Hacks | Digital Histories @ Yale

Like most digital historians, my personal computer is packed to the gills with thousands upon thousands of documents in myriad formats and containers: JPEG, PDF, PNG, GIF, TIFF, DOC, DOCX, TXT, RTF, EPUB, MOBI, AVI, MP3, MP4, XLSX, CSV, HTML, XML, PHP, DMG, TAR, BIN, ZIP, OGG. Well, you get the idea. The folder for my dissertation alone contains almost 100,000 discrete files. As I mentioned last year, managing and preserving all of this data can be somewhat unwieldy. One solution to this dilemma is to do our work collaboratively on the open web. My esteemed colleague and fellow digital historian Caleb McDaniel is running a neat experiment in which he and his student assistants publish all of their research notes, primary documents, drafts, presentations, and other material online in a wiki.

Although I think there is a great deal of potential in projects like these, most of us remain hopelessly mired in virtual reams of data files spread across multiple directories and devices. A common issue is a folder with 200 JPEGs from some archival box or a folder with 1,000 PDFs from a microfilm scanner. One of my regular scholarly chores is to experiment with different ways to sort, tag, manipulate, and combine these files. This time around, I would like to focus on a potential solution for the latter task. So if, like most people, you have been itching for a way to compile your entire communist Christmas card collection into a single handy document, today is your lucky day. Now you can finally finish that article on why no one ever invited Stalin over to their house during the holidays.

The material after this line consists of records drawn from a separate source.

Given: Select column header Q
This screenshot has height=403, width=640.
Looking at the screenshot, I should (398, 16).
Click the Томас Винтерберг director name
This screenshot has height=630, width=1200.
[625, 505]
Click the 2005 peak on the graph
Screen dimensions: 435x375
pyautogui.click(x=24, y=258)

Combining small numbers of image files or PDFs into larger, multipage PDFs is a relatively simply point-and-click operation using Preview (for Macs) or Adobe Acrobat. But larger, more complex operations can become annoying and repetitive pretty quickly. Since I began my IT career on Linux and since my Mac runs on a similar Unix core, I tend to fall back on shell scripting for exceptionally complicated operations. The venerable, if somewhat bloated, PDFtk suite is a popular choice for the programming historian, but there are plenty of other options as well. I’ve found the pdfsplit and pdfcat tools included in the latter package to be especially valuable. At the same time, I’ve been trying to use the Mac OS X Automator more often, and I’ve found that it offers what is arguably an easier, more user friendly interface, especially for folks who may be a bit more hesitant about shell scripting.

What follows is an Automator workflow that takes an input folder of JPEGs (or PDFs) and outputs a single combined PDF with the same name as the containing folder. It can be saved as a service, so you can simply right-click any folder and run the operation within the Mac Finder. I’ve used this workflow to combine thousands of research documents into searchable digests.

Step 1: Open Automator, create a new workflow and select the “Service” template. At the top right, set it to receive selected folders in the Finder.

Step 2: Insert the “Set Value of Variable” action from the library of actions on the left. Call the variable “Input.” Below this, add a “Run Applescript” action and paste in the following commands:

on run {input} tell application "Finder" set FilePath to (container of (first item of input)) as alias end tell return FilePath end run

Add another “Set Value of Variable” action below this and call it “Path.” This will establish the absolute path to the containing folder of your target folder for use later in the script. If this is all getting too confusing, just hang it there. It will probably make more sense by the end.

Step 3: Add a “Get Value of Variable” action and set it to “Input.” Click on “Options” on the bottom of the action and select “Ignore this action’s input.” This part is crucial, as you are starting a new stage of the process.

Step 4: Add the “Run Shell Script” action. Set the shell to Bash and pass input “as arguments.” Then paste the following code:

echo ${1##*/}

I admit that I am cheating a little bit here. This Bash command will retrieve the title of the target folder so that your output file is named properly. There is probably an easier way to do this using Applescript, but to be honest I’m just not that well versed in Applescript. Add another “Set Value of Variable” action below the shell script and call it “FolderName” or whatever else you want to call the variable – it really doesn’t matter.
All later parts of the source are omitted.